A year later, she was back in the partial program, followed by maintenance with Dr. CC and a therapist for two years. She says she is managing well now.
“I still hear that inner voice from time to time. It’s an everyday battle, but I have not gone back to my ED behavior. I’ve gained weight, I work out, I eat healthy… and when that voice comes, I ignore it and I keep getting on with my life.” She believes her early days in the EDC helped change her thinking. “I was able to release so many pent-up emotions, and the cognitive-behavioral therapy (CBT) helped change my behavior. I began to see how irrational my thoughts were. When I got to the root of why I was feeling and thinking the way I was, it changed my behavior.” She added that she learned principles that she continues to apply every day.
“I want to tell others don’t give up! Keep trying. Look past your imperfections and get to the root of why you’re doing what you’re doing. The fight is so worth it. Life is a beautiful thing. Don’t allow an eating disorder to shorten it. Listen to your healthcare providers – you may feel they are evil at first because your ED is telling you so, but they really can help you.”
Commonly Diagnosed Eating Disorders
Eating disorders are the result of a psychological condition that manifests itself in unhealthy eating habits.

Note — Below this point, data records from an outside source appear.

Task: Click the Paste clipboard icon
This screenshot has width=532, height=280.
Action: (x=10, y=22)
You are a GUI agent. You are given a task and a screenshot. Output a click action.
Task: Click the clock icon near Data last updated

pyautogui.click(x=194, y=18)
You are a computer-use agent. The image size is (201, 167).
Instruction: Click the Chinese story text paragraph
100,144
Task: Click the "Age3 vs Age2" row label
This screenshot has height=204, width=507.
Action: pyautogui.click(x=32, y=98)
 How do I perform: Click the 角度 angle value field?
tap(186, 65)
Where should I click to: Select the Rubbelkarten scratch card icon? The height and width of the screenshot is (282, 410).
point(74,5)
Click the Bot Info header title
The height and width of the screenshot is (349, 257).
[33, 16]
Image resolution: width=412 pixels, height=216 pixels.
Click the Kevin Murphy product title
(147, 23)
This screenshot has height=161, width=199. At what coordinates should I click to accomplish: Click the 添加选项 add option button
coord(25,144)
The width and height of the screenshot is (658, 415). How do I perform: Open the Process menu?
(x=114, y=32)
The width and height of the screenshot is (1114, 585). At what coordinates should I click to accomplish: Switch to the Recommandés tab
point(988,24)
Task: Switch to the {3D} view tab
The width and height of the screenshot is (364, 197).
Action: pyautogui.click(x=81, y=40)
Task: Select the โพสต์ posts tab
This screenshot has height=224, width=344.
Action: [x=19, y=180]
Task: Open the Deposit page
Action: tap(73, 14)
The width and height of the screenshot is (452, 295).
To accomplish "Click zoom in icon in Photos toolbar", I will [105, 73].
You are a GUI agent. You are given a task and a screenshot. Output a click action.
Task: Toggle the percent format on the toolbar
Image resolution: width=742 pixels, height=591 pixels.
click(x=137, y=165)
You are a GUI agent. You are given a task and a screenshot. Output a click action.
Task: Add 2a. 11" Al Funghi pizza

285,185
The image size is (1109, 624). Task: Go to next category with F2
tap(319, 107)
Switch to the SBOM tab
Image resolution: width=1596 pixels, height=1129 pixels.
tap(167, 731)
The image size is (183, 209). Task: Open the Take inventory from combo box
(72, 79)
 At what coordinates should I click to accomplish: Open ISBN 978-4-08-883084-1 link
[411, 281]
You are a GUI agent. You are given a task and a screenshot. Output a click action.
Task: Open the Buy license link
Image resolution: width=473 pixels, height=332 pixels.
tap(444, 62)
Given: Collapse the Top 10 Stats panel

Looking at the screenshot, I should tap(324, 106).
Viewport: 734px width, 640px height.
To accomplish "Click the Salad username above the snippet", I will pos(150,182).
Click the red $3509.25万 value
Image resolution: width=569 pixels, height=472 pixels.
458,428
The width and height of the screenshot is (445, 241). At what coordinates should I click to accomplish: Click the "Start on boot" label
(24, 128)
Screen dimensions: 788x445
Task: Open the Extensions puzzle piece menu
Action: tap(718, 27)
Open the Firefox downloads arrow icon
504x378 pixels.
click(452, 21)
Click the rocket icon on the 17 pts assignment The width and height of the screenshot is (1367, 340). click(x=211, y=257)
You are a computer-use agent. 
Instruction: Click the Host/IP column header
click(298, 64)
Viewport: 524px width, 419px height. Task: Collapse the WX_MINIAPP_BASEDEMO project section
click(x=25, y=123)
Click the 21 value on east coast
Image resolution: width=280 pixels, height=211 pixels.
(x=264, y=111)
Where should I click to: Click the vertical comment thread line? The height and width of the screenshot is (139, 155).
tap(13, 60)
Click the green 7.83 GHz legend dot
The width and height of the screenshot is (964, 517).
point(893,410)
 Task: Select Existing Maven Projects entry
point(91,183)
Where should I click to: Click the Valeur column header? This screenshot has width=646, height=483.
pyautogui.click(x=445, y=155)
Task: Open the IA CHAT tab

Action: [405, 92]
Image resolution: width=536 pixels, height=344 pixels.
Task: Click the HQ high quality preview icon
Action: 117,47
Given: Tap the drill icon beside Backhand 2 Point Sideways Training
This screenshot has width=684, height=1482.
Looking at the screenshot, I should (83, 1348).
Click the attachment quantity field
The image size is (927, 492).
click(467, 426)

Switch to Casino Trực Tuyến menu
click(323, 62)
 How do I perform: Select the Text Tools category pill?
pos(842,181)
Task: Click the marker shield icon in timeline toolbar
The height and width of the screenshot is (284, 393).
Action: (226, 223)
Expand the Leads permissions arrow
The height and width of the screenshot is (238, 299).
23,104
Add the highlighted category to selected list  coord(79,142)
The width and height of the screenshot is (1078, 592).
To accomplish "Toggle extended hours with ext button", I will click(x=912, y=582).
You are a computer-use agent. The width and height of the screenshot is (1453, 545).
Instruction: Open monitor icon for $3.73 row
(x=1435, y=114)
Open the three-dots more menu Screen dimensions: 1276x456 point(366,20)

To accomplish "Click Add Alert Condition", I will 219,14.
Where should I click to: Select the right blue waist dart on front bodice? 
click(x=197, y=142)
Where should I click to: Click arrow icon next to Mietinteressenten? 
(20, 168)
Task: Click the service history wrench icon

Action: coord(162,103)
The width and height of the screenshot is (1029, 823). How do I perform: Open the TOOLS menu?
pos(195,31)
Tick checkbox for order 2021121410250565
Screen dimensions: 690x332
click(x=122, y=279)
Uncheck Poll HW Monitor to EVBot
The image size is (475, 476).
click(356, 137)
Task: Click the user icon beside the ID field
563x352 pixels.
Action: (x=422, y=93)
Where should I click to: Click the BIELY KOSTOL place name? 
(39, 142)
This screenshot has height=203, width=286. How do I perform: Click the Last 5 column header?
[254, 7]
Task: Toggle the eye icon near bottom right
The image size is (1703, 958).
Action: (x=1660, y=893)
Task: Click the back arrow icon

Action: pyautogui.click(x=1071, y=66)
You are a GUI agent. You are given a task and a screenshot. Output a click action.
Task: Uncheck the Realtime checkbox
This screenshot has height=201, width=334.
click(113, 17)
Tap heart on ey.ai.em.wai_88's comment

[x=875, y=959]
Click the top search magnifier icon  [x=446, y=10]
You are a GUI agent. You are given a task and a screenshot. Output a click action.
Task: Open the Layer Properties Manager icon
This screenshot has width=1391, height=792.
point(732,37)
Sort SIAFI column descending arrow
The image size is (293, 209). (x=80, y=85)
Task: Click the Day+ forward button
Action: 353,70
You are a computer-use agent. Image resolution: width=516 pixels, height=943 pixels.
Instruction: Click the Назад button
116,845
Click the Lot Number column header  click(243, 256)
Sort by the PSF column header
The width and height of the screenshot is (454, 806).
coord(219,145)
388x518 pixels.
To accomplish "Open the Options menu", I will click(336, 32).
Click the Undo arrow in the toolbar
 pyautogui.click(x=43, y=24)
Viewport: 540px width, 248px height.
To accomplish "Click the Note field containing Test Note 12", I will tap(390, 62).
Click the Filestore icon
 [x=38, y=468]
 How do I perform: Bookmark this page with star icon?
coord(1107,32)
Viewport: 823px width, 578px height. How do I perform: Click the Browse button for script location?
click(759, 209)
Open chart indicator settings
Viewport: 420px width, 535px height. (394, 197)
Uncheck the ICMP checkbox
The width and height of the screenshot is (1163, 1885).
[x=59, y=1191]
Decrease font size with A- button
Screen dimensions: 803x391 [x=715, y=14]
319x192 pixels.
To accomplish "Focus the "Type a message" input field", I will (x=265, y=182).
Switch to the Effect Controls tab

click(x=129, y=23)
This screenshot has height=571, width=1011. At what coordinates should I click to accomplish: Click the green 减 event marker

Although there are several different types that can occur, the most common include bulimia nervosa, anorexia nervosa and binge eating.
- Bulimia – characterized by a preoccupation with food and weight. Binging (consumption of large amounts of food in a short period of time) results in purging (self-induced vomiting), excessive exercise and/or fasting.
- Anorexia – characterized by refusal to maintain a normal weight for one’s height, body type, age or activity level. There is often an intense fear of becoming “fat” or gaining weight; a distorted body image is common.
- Binge eating – characterized by eating large amounts of food in a short period of time, but no compensatory behavior like purging occurs.
A Dedicated Program for Children and Adolescents
A nationally respected leader in the treatment of eating disorders, Rogers Memorial Hospital is one of very few facilities in the United States that treats children and adolescents on a specialized inpatient ED unit. Children are monitored by a medical physician who has an extensive background in managing medical complications of eating disorders. Rogers offers a comprehensive psychiatric evaluation for identification and treatment of potential co-morbid illnesses. It is one of the few facilities in the nation that has dietitian-supervised eating and in-the-moment support.
Rogers offers 24-hour inpatient care, residential treatment and partial hospitalization designed especially for children and adolescents. The program uses evidence-based treatment components, including family education, nutrition, experiential therapy, cognitive-behavioral therapy and a newly proven approach to ED treatment – dialectical behavior therapy. The staff works with each patient to achieve nutritional stability, identify and correct errors in thinking, and address obstacles to recovery. All ED programs are aimed at getting to the core issue through custom, hands-on therapy by some of the country’s leading ED specialists. These programs are overseen by three full-time board-certified psychiatrists who specialize in treating EDs (Dr. Theodore Weltzin, Dr. Tracey Cornella-Carlson and Dr. Brad Smith).